■ **Extracted text**
◇ ◇ ◇ ◇ ◇ ◇ ◇
Assemble the Pavlova and Serve
- Pavlova needs to be assembled right before serving, within a maximum of only a couple of hours. My suggestion is to bake the meringue the night before, or at least early in the morning of serving. The fruit and sauce can be combined and stored in the fridge for up to one day. Whip the cream right before assembling. Assembled pavlova cannot be refrigerated because the meringue will soften and the cream will not hold up.
- Serve by cutting into triangular slices like you would a layer cake.
Adapted from Cupcake Jemma
8 thoughts on “Pavlova (A Naturally Gluten Free Dessert)”
Hi Kim, I made this last night and followed the instructions exactly. I just realized I omitted the vanilla. Now that I check back, I don’t see when to add the vanilla in your instructions. Also, I used regular sugar and measured it by weight. Do you think this has a bearing on the recipe’s sweetness? I figured regular and castor sugar were the same weight. Thanks for any guidance. Wanda
I’m so sorry, Wanda! Thank you for catching that about the vanilla, and I’ve added it to the recipe. It should be added when you add the lemon juice (or cream of tartar).
◇ ◇ ◇ ◇ ◇ ◇ ◇
■ **Record list**
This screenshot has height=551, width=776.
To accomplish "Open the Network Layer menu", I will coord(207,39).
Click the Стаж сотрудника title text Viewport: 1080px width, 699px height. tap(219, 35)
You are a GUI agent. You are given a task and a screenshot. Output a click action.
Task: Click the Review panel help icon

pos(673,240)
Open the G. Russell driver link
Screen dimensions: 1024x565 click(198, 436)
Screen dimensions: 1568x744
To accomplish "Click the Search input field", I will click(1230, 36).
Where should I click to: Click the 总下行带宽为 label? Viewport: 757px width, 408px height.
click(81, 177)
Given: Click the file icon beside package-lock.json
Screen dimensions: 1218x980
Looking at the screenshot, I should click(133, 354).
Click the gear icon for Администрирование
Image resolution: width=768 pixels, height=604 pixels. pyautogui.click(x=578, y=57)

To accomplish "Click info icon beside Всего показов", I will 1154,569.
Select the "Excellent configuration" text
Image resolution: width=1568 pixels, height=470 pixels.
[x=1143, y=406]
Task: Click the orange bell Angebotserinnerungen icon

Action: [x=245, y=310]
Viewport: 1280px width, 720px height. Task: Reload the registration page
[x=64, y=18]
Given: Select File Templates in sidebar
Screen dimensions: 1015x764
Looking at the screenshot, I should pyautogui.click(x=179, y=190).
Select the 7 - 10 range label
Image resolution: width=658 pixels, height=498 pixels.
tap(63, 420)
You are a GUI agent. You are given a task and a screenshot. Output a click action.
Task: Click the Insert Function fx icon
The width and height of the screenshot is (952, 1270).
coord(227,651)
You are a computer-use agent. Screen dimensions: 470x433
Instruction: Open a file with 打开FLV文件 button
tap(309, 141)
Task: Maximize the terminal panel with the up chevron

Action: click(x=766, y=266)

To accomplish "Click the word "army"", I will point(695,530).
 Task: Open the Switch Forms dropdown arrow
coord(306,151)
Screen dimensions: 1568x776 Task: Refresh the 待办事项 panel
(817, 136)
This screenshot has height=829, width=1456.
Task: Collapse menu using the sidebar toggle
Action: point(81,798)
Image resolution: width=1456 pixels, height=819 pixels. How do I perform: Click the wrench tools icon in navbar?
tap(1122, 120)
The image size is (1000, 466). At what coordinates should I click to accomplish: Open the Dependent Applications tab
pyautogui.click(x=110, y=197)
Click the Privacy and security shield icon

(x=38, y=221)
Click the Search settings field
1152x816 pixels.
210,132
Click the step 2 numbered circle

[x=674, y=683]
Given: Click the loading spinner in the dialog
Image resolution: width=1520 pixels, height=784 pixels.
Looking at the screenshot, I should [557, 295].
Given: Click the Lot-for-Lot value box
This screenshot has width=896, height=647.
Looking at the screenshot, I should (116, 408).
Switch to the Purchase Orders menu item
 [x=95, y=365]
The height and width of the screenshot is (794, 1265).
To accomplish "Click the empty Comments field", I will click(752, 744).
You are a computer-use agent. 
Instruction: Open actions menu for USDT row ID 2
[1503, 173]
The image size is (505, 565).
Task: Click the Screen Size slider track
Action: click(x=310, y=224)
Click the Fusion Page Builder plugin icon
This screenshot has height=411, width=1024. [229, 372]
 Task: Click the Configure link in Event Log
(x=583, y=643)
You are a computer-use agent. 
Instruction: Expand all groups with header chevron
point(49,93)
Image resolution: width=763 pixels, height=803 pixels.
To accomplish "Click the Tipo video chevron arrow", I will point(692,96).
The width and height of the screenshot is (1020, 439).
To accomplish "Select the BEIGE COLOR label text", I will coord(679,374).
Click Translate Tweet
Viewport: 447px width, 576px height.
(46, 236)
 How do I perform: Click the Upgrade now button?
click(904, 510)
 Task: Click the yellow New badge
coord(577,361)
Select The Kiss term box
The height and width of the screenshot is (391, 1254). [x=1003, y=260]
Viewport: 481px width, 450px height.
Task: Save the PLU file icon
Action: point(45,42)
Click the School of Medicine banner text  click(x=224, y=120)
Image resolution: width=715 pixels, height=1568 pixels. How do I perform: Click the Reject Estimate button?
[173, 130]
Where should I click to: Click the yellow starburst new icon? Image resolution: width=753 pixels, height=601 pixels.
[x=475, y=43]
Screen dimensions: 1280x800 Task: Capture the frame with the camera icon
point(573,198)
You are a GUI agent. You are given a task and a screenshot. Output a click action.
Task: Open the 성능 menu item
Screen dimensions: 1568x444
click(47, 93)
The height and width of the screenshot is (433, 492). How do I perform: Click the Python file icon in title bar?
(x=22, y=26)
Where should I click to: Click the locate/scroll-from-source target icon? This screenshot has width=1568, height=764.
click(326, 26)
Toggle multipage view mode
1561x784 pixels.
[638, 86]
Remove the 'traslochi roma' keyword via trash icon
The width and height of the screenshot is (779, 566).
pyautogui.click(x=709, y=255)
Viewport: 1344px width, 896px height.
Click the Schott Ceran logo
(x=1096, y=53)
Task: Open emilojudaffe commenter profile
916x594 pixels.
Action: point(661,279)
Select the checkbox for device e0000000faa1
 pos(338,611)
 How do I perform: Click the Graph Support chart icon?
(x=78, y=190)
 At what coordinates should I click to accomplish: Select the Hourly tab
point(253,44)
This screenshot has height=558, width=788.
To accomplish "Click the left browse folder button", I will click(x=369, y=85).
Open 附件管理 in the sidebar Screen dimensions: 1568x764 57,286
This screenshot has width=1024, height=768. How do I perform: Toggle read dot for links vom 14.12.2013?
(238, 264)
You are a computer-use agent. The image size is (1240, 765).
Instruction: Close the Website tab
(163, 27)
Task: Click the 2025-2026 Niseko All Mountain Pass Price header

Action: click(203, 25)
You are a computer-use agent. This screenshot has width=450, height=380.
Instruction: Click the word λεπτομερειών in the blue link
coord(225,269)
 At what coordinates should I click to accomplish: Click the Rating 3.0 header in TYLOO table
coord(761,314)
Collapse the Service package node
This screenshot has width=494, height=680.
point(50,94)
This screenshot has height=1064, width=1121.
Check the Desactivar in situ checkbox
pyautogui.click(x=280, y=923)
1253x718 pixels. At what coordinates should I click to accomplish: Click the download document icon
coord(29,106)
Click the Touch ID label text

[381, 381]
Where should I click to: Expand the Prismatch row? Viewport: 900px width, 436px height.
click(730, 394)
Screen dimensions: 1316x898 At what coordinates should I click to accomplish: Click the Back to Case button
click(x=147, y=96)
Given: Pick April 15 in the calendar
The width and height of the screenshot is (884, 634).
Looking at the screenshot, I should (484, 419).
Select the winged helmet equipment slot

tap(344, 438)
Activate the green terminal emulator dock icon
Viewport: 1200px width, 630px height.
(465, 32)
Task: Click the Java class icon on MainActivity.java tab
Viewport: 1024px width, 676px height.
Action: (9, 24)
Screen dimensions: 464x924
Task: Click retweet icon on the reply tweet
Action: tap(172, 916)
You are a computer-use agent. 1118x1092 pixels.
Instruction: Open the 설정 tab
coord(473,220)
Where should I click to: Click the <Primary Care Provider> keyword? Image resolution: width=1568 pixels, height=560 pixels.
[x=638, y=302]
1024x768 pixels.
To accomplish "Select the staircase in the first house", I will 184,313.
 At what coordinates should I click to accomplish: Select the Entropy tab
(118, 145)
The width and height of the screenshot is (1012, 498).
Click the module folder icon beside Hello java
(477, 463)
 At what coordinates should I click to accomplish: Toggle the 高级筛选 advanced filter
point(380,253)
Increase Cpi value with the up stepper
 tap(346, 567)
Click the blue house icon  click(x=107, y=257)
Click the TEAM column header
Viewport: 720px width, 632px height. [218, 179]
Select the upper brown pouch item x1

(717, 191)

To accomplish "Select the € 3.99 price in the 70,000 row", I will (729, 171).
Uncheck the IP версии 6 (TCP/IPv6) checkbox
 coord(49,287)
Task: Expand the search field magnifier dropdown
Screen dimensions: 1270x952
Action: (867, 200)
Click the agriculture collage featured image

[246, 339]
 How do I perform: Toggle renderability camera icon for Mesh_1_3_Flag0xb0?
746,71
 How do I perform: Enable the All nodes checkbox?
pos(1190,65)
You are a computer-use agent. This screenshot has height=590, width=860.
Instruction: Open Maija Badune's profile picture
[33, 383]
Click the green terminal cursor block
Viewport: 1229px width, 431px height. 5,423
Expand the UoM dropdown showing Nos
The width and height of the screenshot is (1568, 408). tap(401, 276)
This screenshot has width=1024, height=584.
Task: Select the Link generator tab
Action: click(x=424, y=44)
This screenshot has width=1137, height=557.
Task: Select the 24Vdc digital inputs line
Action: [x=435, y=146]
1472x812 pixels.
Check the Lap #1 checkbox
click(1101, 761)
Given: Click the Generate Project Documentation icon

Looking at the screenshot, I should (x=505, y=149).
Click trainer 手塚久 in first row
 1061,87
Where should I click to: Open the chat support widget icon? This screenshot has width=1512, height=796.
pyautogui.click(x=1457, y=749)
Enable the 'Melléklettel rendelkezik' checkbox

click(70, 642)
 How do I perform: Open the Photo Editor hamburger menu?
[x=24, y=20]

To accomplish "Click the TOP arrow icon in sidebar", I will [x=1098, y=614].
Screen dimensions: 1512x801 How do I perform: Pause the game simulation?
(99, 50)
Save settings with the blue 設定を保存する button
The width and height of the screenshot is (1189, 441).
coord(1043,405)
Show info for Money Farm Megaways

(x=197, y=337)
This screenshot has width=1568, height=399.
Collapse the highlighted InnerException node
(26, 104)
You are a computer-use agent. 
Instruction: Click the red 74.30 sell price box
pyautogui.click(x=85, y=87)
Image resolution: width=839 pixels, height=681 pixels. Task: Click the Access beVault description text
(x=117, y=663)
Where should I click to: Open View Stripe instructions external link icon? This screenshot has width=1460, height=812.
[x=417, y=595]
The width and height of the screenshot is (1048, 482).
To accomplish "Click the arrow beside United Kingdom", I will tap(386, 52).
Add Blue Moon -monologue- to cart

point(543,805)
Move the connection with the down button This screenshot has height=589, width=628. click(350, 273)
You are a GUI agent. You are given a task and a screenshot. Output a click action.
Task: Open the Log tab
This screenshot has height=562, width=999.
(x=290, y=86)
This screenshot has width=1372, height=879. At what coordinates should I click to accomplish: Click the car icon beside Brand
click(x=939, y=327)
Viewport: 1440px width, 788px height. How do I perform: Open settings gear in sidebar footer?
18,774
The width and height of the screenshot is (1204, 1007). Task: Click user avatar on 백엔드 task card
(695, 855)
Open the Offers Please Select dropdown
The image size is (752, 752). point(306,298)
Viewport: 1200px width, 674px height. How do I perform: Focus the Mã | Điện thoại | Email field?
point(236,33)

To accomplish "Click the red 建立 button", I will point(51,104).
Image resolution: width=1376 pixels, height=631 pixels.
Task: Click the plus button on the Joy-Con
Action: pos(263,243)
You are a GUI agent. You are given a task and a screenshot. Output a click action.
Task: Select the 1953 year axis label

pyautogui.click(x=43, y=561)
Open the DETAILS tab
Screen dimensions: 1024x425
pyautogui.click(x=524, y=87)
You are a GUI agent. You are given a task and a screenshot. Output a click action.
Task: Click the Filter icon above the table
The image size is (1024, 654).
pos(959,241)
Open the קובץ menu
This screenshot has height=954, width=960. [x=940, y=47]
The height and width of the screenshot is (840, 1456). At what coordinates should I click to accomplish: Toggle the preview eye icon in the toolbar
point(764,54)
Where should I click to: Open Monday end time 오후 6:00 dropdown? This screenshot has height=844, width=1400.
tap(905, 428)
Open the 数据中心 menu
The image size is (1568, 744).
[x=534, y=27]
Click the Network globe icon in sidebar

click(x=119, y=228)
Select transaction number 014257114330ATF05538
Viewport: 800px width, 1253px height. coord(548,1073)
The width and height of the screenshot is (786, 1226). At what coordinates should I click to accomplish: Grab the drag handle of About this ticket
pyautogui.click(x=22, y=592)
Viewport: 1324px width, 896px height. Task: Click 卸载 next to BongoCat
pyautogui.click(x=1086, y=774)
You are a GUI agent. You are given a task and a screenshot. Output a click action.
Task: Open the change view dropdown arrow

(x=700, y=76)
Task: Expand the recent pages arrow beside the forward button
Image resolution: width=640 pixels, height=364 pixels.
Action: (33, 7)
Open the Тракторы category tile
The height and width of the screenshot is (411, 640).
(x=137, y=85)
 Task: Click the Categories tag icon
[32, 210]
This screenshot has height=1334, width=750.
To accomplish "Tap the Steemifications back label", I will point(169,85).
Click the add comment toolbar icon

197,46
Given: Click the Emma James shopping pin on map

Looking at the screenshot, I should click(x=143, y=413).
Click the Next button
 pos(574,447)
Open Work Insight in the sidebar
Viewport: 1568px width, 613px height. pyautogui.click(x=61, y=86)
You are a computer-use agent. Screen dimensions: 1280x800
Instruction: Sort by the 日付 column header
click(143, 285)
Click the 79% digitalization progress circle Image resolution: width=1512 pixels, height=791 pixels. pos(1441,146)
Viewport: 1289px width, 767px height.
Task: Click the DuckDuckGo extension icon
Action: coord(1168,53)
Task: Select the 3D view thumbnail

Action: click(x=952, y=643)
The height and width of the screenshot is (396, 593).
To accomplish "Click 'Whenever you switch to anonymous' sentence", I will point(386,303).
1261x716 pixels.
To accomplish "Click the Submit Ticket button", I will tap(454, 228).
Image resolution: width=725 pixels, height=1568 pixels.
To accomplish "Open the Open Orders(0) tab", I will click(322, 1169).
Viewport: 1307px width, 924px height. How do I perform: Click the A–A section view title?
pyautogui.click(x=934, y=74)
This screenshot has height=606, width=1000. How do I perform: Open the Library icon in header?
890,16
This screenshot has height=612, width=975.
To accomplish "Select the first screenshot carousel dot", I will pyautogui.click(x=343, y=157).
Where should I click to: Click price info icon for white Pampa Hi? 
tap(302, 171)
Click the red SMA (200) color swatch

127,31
◇ ◇ ◇ ◇ ◇ ◇ ◇
■ **Objective A**
Which ingredients are named in the reader comments on the pavlova recipe page?
■ **Objective B**
Write a continuation of the pavlova recipe page, beginning after its final sentence.

■ **Task result A**
vanilla, regular sugar, castor sugar, lemon juice, cream of tartar

■ **Task result B**
I’m in the states so we only really use regular (granulated) sugar here, so I’m not sure if it weighs the same as castor sugar (I’m assuming it does).
Well I’m not here to tell you how to make this like some people do, we had this last night, just the way your instructions were & it was awesome! Thank you Kim!
Awe, thanks, Mary!! I really appreciate it and I’m so glad you liked it 😍
Looks beautiful Kim! I’m loving all these new recipes. This is something I’ve never heard of. I always make macarons with my egg whites, these are giving me something new to plan. Thank you!
Thanks, Pam! It’s one of my new favorite thins ever 🙂
I live in Australia and make pavlova regularly for special occasions. My one comment is don’t sweeten the cream you put on top. Part of its deliciousness is the contrast between the very sweet base and the unsweetened cream and fruit. If you sweeten the cream the whole thing becomes sickly.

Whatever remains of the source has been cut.